Identity: Where is Your Center of Gravity?

For many years, I was a straight A student.  While the fact that I was a conscientious student was good in many ways (and also reflected to some degree the gifts that God had given me), as I reflect back on this fact as an adult now, I realize that not all was always well with this state of being.

While it is certainly true that I experienced much joy engaging in the learning process for all those years (and I still do!), for too many years, I found my center of identity in my achievements.  As a result, I overlooked other aspects of my life and relationships at times, and I also found that important aspects of myself remained underdeveloped.

I first began to clue into the fact that achievement was the center of my identity in college when I found that I couldn’t quite succeed in college in the ways I was used to doing previously.  I did well enough, but I struggled a lot more than I ever had, and I definitely wasn’t at the top my class.  Consequently, I was left in a state of confusion and angst, and I was left with the following questions, “Who am I really? What is my life about?”  – questions I have been wrestling with ever since.

These are profound questions and in fact, ones that we should all be asking ourselves from time to time.  My friends over at Gravity Leadership frame these questions in a slightly different way.  They ask, “What is our center of gravity?  Where does our identity lie?”.  Just as the planets in our solar system appear to find their center of gravity in the sun and thus revolve around it, we also have a center of gravity, around which our lives revolve, whether we consciously know it or not.  This center or these centers (for there may be more than one) help form our identities, and then our behaviors flow from there.

▸ Given information
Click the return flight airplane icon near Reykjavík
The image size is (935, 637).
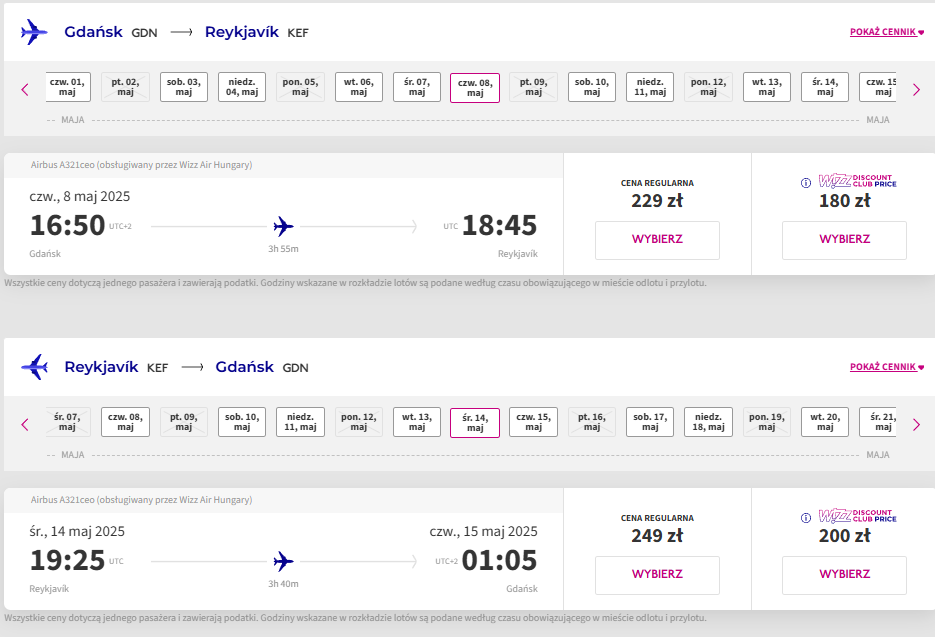coord(34,367)
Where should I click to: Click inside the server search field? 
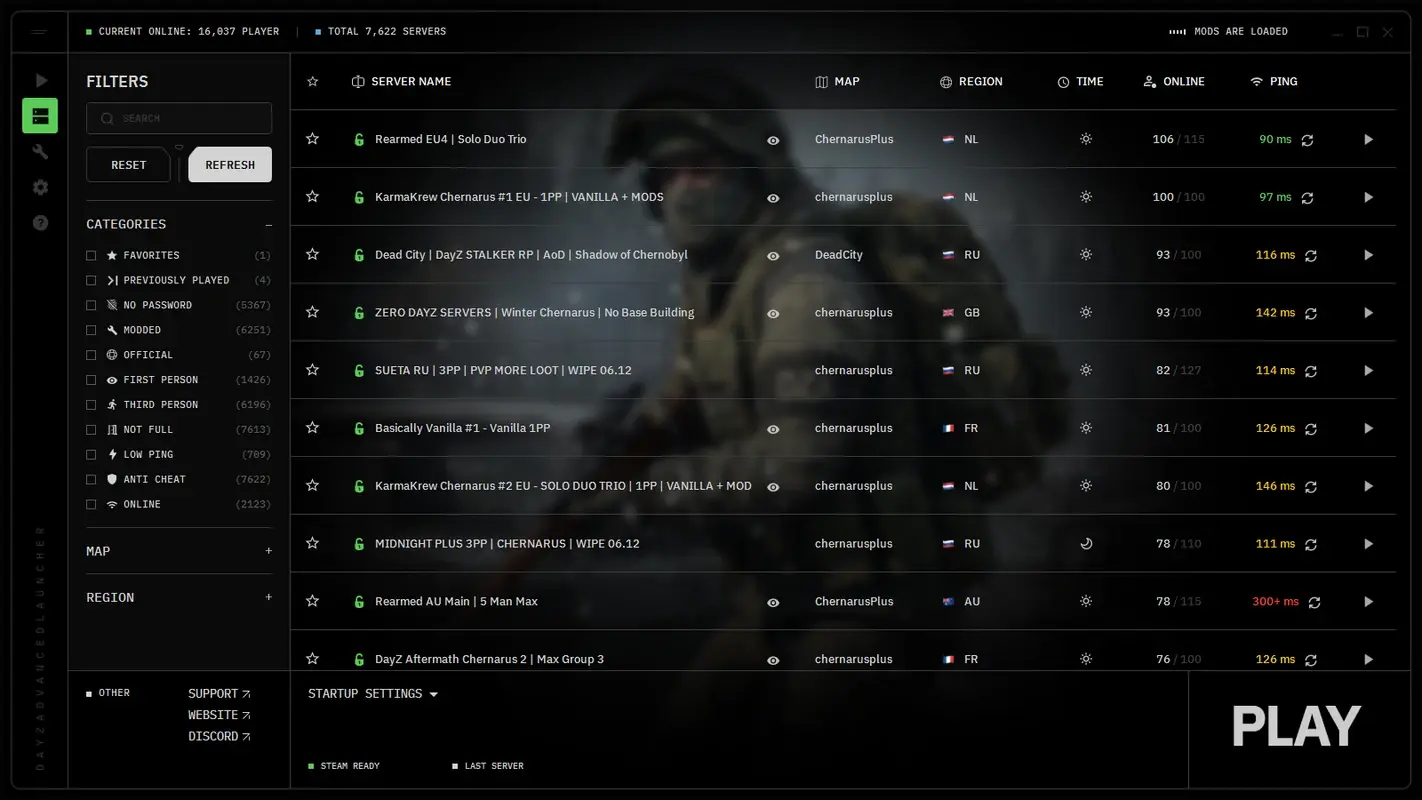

▸ Problems to solve
**A.** Answer these questions about the identity essay, one per line:
(i) What kind of student was the writer for many years?
(ii) At what stage of life did the writer first begin to see that achievement was the center of their identity?
(iii) Who frames the writer's questions in a slightly different way?
**B.** Decide whether each statement agrees with the identity essay. Answer yes or no, and quote the words that settle it.
(i) The writer was at the top of the class in college.
(ii) The writer still finds joy in the learning process.
(iii) According to the essay, a person can have only one center of gravity.

▸ Solutions in order
**A.**
(i) A straight A student.
(ii) In college.
(iii) The writer's friends at Gravity Leadership.

**B.**
(i) No: "I definitely wasn’t at the top my class."
(ii) Yes: "(and I still do!)"
(iii) No: "(for there may be more than one)"